■ **MATERIAL TO PROCESS**
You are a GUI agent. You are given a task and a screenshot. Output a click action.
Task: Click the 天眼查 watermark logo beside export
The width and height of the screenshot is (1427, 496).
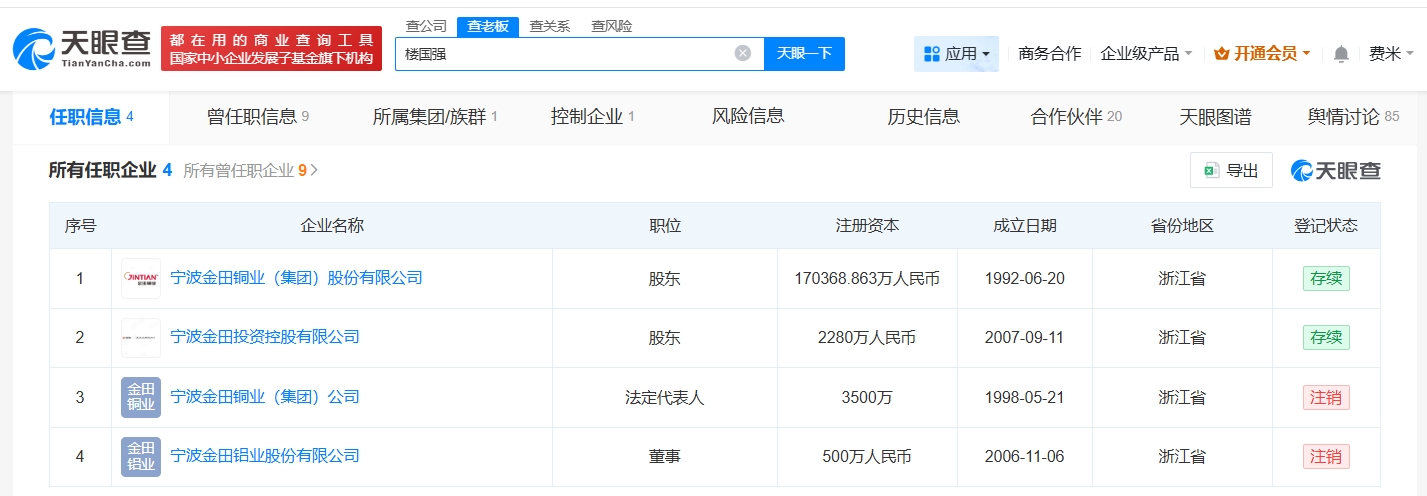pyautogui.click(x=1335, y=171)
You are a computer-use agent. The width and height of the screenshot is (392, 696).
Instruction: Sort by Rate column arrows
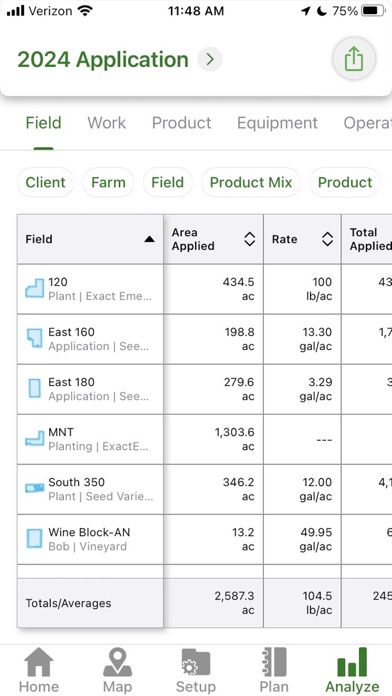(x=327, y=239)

---

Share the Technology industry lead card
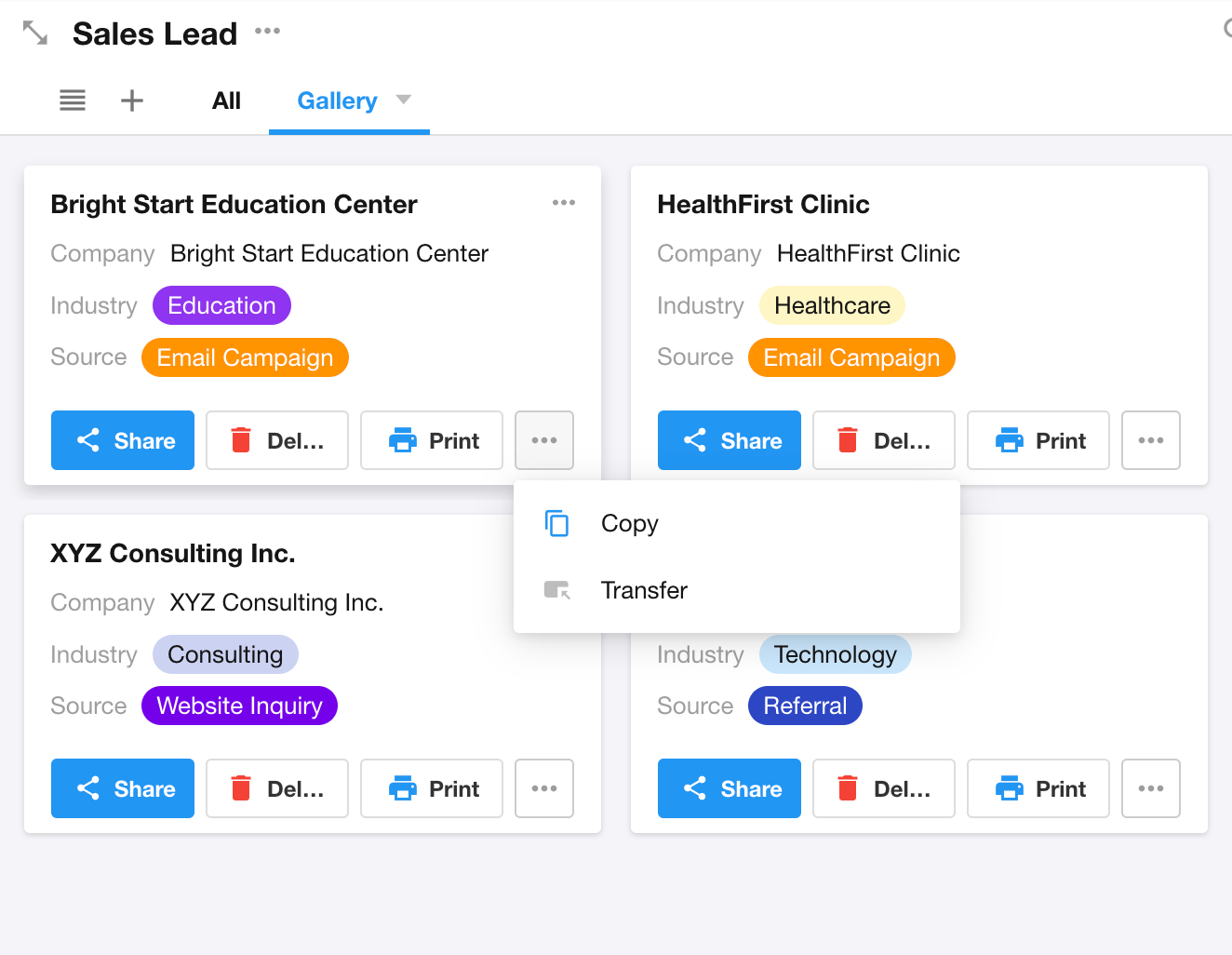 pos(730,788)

--

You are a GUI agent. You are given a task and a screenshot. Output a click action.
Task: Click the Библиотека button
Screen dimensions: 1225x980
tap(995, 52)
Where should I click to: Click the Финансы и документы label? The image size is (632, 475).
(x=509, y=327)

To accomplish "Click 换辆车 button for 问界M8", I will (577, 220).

■ **YOUR GOAL**
Check each line above for "button" and return the ones that have it.

■ **ANSWER BELOW**
Task: Click the Библиотека button
To accomplish "Click 换辆车 button for 问界M8", I will (577, 220).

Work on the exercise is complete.